In related news, the People's Coalition map received backing from the Latino Caucus, with of course some concessions. The ward map on surface may not look too different from the current one, but upon closer inspection a lot of the racist & NIMBY enclaves lose a lot of their political power. Dearborn Park is now a part of the 11th ward, where Chinatown & Bridgeport are unified in the same ward. Canaryville is with West Englewood and Back of the Yards. The 42 ward doesn't cross into West Loop, and is overall much smaller! West Loop below Madison St is a part of the 24th ward with North Lawndale and the IMD. Ukranian Village is in the same ward as East/West Garfield Park and Humboldt Park.

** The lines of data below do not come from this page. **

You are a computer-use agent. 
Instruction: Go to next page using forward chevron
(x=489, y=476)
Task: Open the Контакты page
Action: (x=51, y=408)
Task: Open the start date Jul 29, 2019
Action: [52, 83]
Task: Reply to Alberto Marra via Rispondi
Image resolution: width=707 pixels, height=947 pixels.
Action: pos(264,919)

Several Black neighborhoods on the South Side are also less divided up, such as Englewood, Washington Park, Auburn Gresham, and Roseland. At the same time, there are still some oddities such as the 2nd ward, 27th ward, and 14th ward. This map seems like an improvement over the current one, but I am a bit worried seeing West Side wards in such a weird amalgamation and what that might mean for services in Black neighborhoods.

map: https://www.google.com/maps/d/u/0/vi...2JXIIaATrI-Euw

Last edited by Randomguy34; Feb 17, 2022 at 5:18 PM.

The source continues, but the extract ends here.